(TEXTABSCHNITT):
Wasserprobleme in Peru

Gletscher und Schnee (die Kryosphäre) stellen in einigen Hochgebirgsregionen die wichtigsten Wasserressourcen dar. Ihre lebenswichtige Bedeutung ist besonders groß in angrenzenden Trockengebieten. Ein erheblicher Teil der Bewohner, der Landwirtschaft und der natürlichen Ökosysteme dieser Gebiete ist von der Kryosphäre in Hochgebirgen abhängig, da der Anteil des Schmelzwassers in Trockenzeiten bis zu 50% und mehr am Abfluss betragen kann.1 Infolge der Erderwärmung ziehen sich Gletscher und Schneebedeckung zunehmend zurück. Dadurch wird der Wasseranteil aus Schmelzvorgängen langfristig stark abnehmen, während der Anteil aus Regenereignissen größer wird und der Puffereffekt der Schnee- und Eisschmelze an Bedeutung verliert. Ebenso wird die Wasserversorgung besonders in Trockenzeiten und Dürren unbeständiger. Die tropischen Anden in Peru zeigen die angesprochenen Probleme in exemplarischer Weise.

Gletscher und Schnee in den tropischen Anden: Peru

Gletscher kommen nicht nur in kalten Regionen der Erde vor, sondern auch in den Hochgebirgen der Tropen, besonders in Südamerika und Afrika. Die gesamte Fläche der tropischen Gletscher wird vom Weltklimarat IPCC auf 2.341 km² geschätzt und ist damit deutlich größer als die der Alpen (2.092 km²).2 Mehr als 99% der Fläche aller tropischen Gletscher befinden sich dabei in den Anden,3 70% davon in Peru.4

Die geographische Lage Perus ist sehr kontrastreich. Im Gegensatz zu dem Osthang der peruanischen tropischen Anden, der seine Niederschläge vom Amazonasgebiet bezieht, ist der Westhang vor dem Pazifischem Ozean sehr trocken und die vorgelagerte Küstenzone sogar wüstenhaft. Die Niederschläge liegen unterhalb von 500 m bei 15-20 mm im Jahr.

(AUSZUG DATENSATZ):
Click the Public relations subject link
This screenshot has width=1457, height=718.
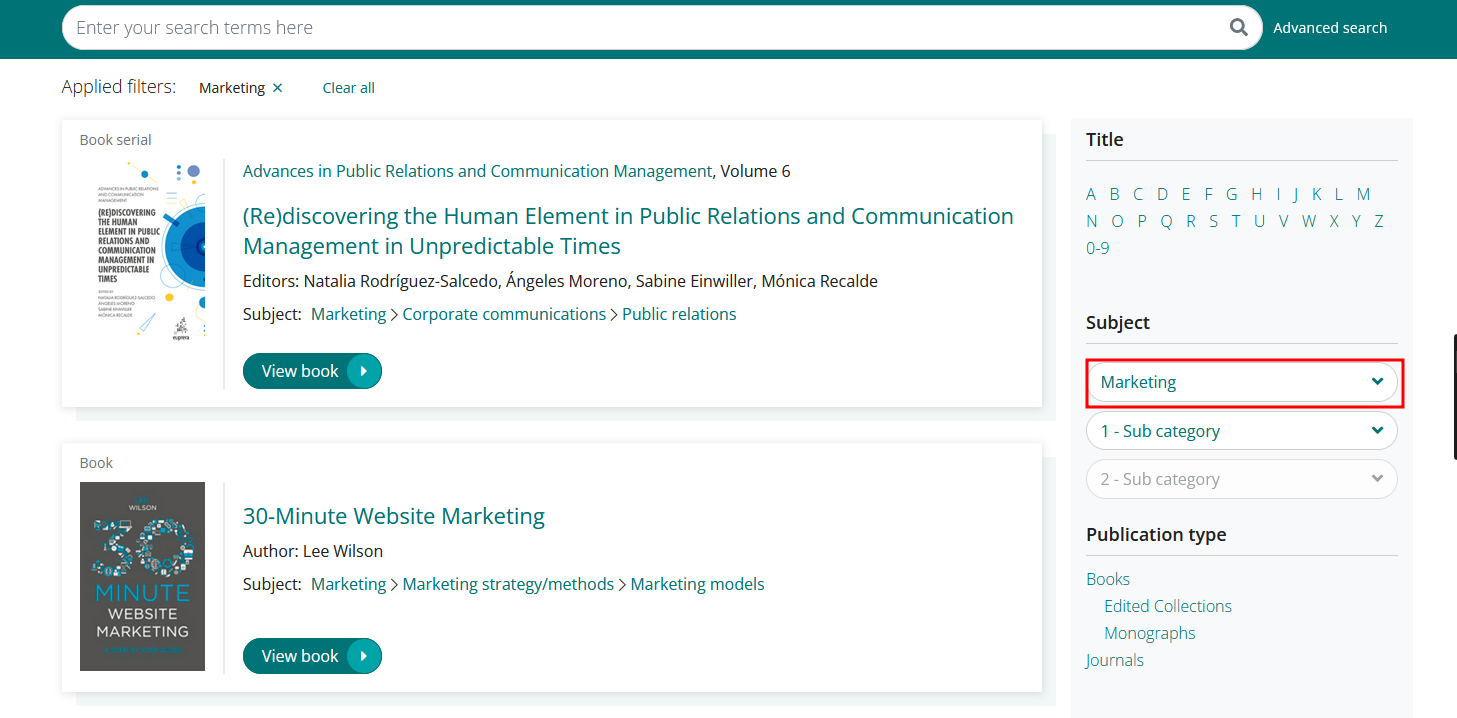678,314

(KURZAUFGABE): Gib einen Teil des Textes über die Wasserprobleme in Peru wortgetreu wieder: Beginne bei den Worten „Gletscher und Schnee in“ und höre nach „mm im Jahr.“ auf.

(LÖSUNG):
Gletscher und Schnee in den tropischen Anden: Peru

Gletscher kommen nicht nur in kalten Regionen der Erde vor, sondern auch in den Hochgebirgen der Tropen, besonders in Südamerika und Afrika. Die gesamte Fläche der tropischen Gletscher wird vom Weltklimarat IPCC auf 2.341 km² geschätzt und ist damit deutlich größer als die der Alpen (2.092 km²).2 Mehr als 99% der Fläche aller tropischen Gletscher befinden sich dabei in den Anden,3 70% davon in Peru.4

Die geographische Lage Perus ist sehr kontrastreich. Im Gegensatz zu dem Osthang der peruanischen tropischen Anden, der seine Niederschläge vom Amazonasgebiet bezieht, ist der Westhang vor dem Pazifischem Ozean sehr trocken und die vorgelagerte Küstenzone sogar wüstenhaft. Die Niederschläge liegen unterhalb von 500 m bei 15-20 mm im Jahr.